PS Note that I'm not saying your assumption is incorrect...just that you may want to imagine how this minimum speed case comes about; what is (are) the condition(s)

 

[Physgeek64]

Maybe, maybe not. Can you underpin this ? And: if so, is there going to be a transition from the original orbit to this circular orbit ? How can that be organized physically ?

PS Note that I'm not saying your assumption is incorrect...just that you may want to imagine how this minimum speed case comes about; what is (are) the condition(s)

Well I would suppose that it is the minimum energy since this is when the effective potential its minimum, and is the only orbit that has no component to its radial velocity, whereas every other orbit (which already has a greater $U_e$) would also gain more energy due to this radial component. Alternatively you can differentiate the orbital equation with respect to r, set the derivative to zero and find that the centripetal force is equal to the gravitational force, and can hence infer circular motion :)
Im not sure- the question wasn't very clear. My problem was that orbits are always closed, so it can't be elliptical since this would cause the projectile to crash back into Earth from its original position. The only other possibility I could think of would be to have a circular orbit in which the projectile is essentially orbiting just above the surface of the moon?

Thank you :)

 

[Simon Bridge]

Think about a projectile fired horizontally at a very low energy, say 1 or 2m/s ... what path does it follow? Where does it end up? Is this an "orbit"?
How about 5 or 6m/s? Where does the projectile end up compared with the first case?
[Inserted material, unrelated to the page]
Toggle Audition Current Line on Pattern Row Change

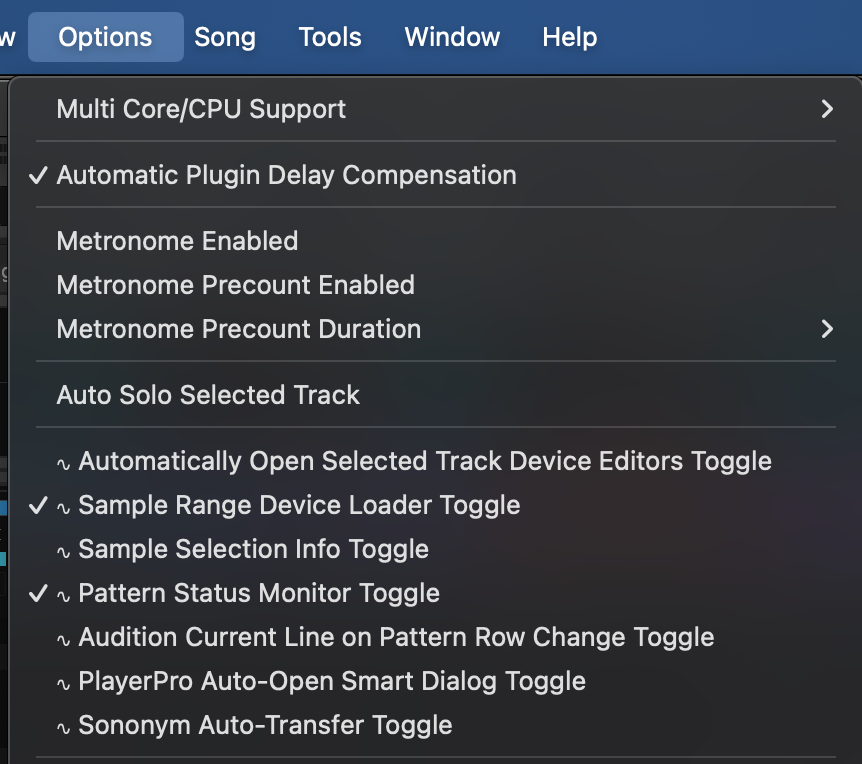click(396, 637)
Is this an orbit?

Where would the projectile end up for the trajectory to be considered an orbit?

[edit]... you may have done this from a different perspective.

 

[Physgeek64]

Think about a projectile fired horizontally at a very low energy, say 1 or 2m/s ... what path does it follow? Where does it end up? Is this an "orbit"?
How about 5 or 6m/s? Where does the projectile end up compared with the first case? Is this an orbit?

Where would the projectile end up for the trajectory to be considered an orbit?

[edit]... you may have done this from a different perspective.

I would assume it would be the limit for which the projectile just makes it around the earth- i.e. performs circular motion at a radius ever so slightly larger than that of the moon, as I had said. Sorry if I'm missing something obvious :P Many thanks :)

 

[BvU]

The only other possibility I could think of would be to have a circular orbit in which the projectile is essentially orbiting just above the surface of the moon?

Sounds reasonable to me: the condition being it doesn't fall faster than at the rate 'the ground curves down'. So, did you manage to convince yourself and can we strike the question mark ?